▶ Task requirements
Whenever a picture appears in the listing below, leave it out, and copy exactly the lines from the one containing "Where should I" through the end.
===== Excerpted records =====
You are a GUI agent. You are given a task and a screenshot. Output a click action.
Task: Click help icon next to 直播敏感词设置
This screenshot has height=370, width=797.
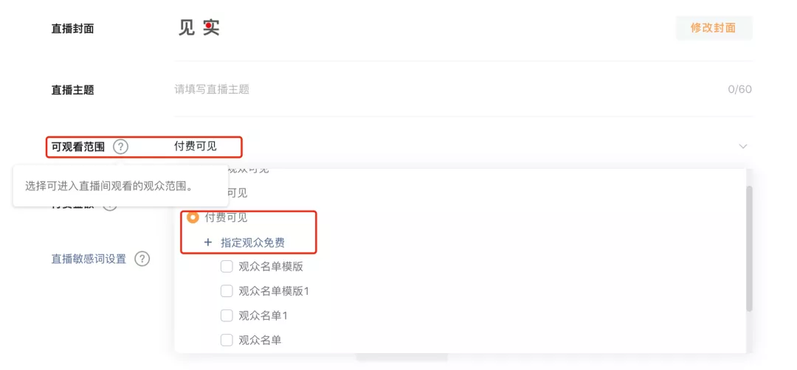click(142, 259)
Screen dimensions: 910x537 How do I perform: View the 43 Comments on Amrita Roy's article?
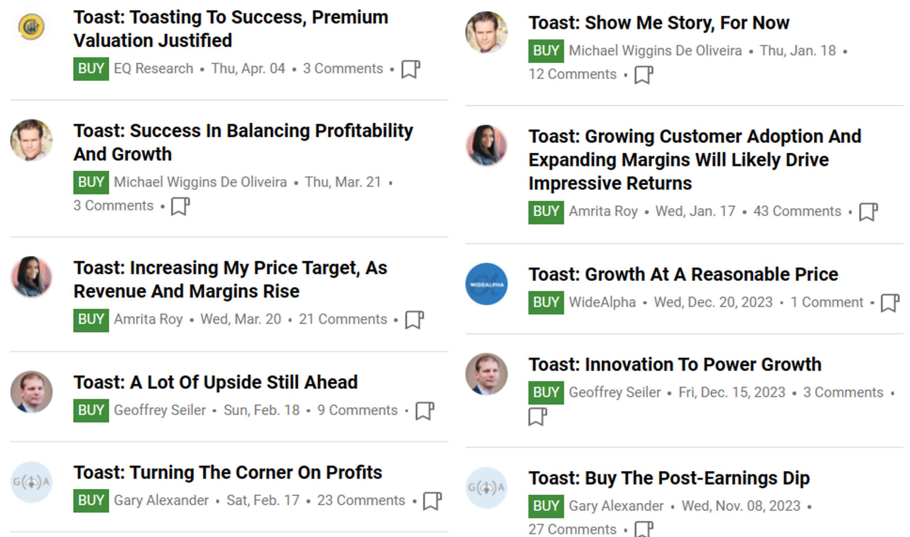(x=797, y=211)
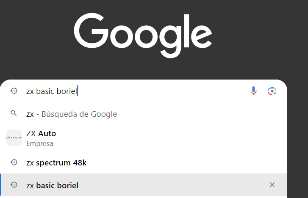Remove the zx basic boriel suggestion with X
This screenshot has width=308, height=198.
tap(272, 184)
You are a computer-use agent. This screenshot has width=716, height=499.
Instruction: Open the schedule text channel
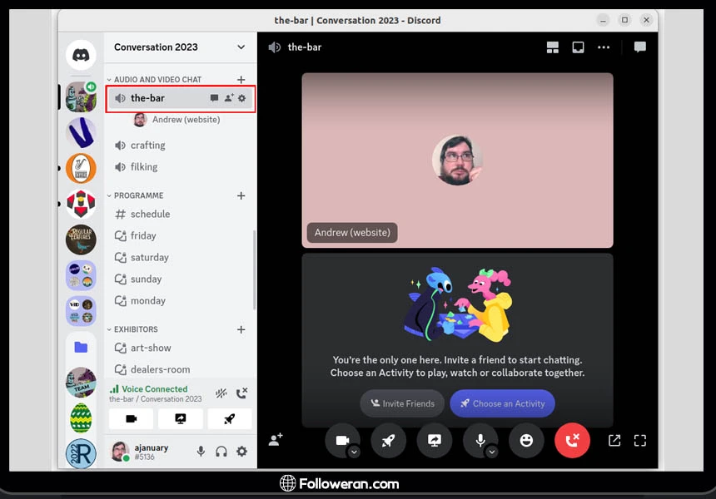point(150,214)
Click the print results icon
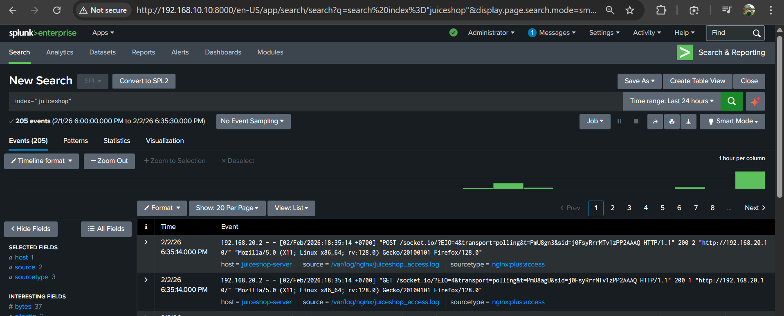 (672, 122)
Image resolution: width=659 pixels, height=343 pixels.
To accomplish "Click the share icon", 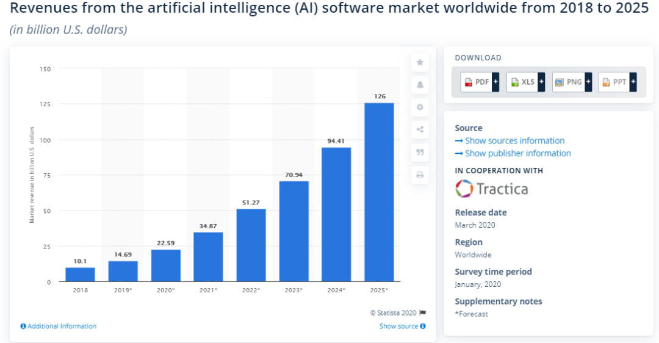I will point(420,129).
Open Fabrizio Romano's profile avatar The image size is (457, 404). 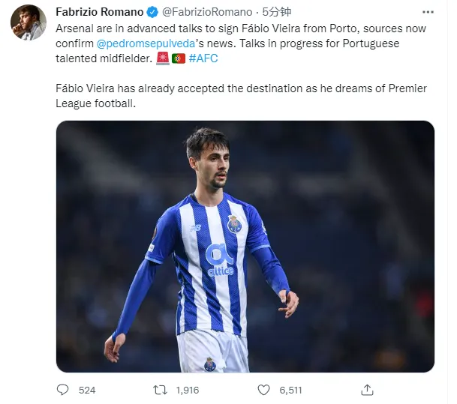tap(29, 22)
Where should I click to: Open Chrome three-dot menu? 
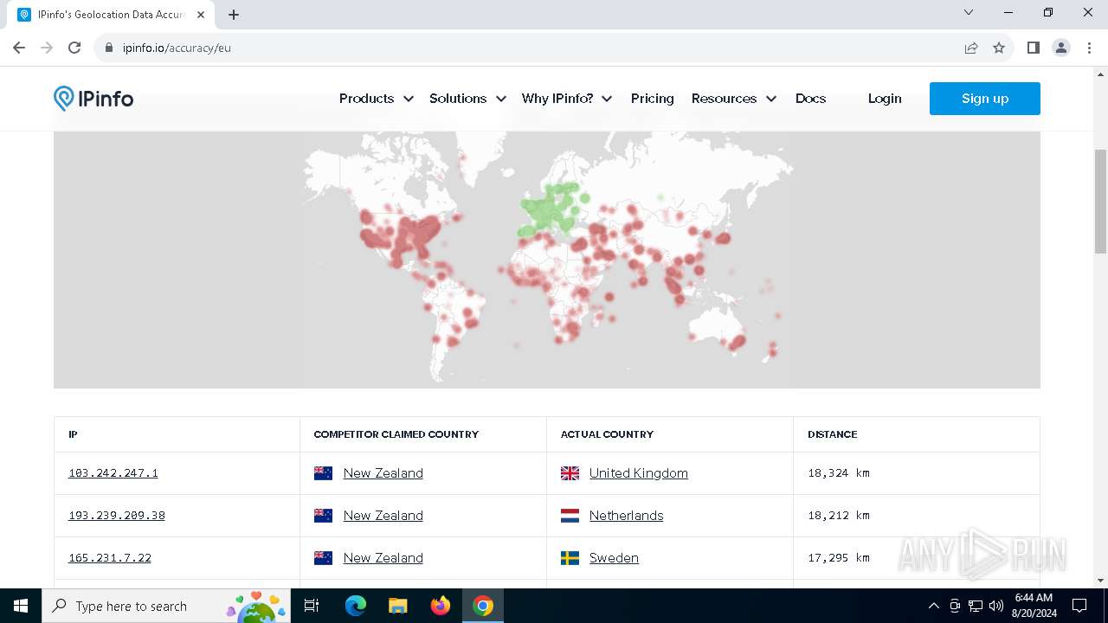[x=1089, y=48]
=====
▶ Task result
Where should I click to: Open Chrome three-dot menu? 
[x=1089, y=48]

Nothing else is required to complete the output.